As soon as they stepped onstage, vocalist VV (aka Alison Mosshart) intimidated the crowd as she paced the stage in circles while guitarist Hotel (aka Jamie Hince) started the opening sample for “U.R.A. Fever,” the infectious first single from their new album, Midnight Boom. The vocal tradeoff between the two of them was so hypnotic and gushed with so much sexuality and downright ‘cool’ that not one body in the crowd remained still. Immediately after this song, not even stopping to talk to the audience, the boot stomping beat to the bluesy “Pull A U” started and really got the show started. It was impossible to ignore the feeling of a room full of feet stomping to the beat along with VV.
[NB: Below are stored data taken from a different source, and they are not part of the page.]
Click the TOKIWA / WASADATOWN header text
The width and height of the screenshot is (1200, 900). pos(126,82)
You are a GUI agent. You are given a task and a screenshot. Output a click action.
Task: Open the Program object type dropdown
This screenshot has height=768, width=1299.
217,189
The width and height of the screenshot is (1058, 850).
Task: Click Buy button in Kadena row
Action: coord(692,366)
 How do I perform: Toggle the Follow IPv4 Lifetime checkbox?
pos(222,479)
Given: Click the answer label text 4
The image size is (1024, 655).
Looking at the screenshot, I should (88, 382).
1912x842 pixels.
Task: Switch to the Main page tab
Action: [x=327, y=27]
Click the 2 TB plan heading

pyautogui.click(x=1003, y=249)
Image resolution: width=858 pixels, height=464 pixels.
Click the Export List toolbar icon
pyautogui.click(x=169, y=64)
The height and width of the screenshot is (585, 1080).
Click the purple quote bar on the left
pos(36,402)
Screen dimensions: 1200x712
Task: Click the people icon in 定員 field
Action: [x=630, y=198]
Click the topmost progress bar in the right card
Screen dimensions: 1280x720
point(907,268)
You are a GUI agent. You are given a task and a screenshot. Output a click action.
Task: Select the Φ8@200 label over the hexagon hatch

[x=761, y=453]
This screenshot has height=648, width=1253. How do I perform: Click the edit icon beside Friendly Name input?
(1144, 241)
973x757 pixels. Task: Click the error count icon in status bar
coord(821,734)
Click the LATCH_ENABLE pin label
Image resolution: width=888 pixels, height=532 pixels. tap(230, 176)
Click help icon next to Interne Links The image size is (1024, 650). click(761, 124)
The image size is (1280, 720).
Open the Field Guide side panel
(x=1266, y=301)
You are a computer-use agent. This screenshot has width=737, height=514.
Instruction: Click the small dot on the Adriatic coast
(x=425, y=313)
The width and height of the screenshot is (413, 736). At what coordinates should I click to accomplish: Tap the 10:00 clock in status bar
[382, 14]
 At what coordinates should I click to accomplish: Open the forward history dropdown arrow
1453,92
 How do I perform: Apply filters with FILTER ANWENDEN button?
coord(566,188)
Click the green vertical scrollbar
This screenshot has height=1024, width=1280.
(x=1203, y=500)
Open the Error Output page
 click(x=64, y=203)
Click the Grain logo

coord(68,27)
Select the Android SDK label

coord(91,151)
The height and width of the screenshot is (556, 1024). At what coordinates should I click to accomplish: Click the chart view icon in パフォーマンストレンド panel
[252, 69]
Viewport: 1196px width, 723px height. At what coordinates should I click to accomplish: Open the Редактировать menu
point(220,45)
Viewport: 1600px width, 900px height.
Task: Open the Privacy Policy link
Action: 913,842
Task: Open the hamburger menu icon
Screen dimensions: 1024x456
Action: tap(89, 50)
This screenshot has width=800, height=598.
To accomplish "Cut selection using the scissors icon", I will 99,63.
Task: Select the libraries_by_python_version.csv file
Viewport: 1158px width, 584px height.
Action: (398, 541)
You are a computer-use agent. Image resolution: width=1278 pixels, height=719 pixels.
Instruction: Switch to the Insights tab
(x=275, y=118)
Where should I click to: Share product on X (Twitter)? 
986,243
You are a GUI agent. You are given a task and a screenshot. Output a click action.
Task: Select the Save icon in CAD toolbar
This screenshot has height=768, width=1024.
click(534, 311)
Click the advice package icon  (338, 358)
It wasn’t until they performed “No Wow,” the title track from their second album, that I really realized how far they’d come since I’d seen them last. No Wow was an album that was a hard pill to swallow—it was good in all the right places, but it was a bit of a departure from the groundwork that was laid out on The Kills’ first album. So when “No Wow” sounded as spectacular as it did, along with the other songs they’d performed from that album throughout the night, it was clear that they’d come a long way in a short time with their sound. The beats hit harder, courtesy of their drum machine, and the guitar riffs were raunchier. The songs had taken on a new life and were far better than the album ever could have been.

The visual aspect of the show was equally as intense as the music. The Kills performed in front of a massive screen, which displayed random visuals that usually had nothing to do with the music (most of the time, it was just people dancing), but still managed to make some sense in a very fickle and abstract way. But the really visually stunning part of The Kills raucous show was the way VV crept around the stage and teased the crowd. At any given time, she’d go right up to someone’s face and sing her lyrics. While this might sound exciting to be a part of, it’s actually quite creepy because of The Kills’ sort of ‘heroin chic meets British punk meets Velvet Underground’ image.

Whether if you like your music dirty and sexy or if you just like to see a visually stunning live show, catching The Kills should be at the top of your list of bands to see . . . they’ll just keep getting better and better. - Neil Miller, Jr.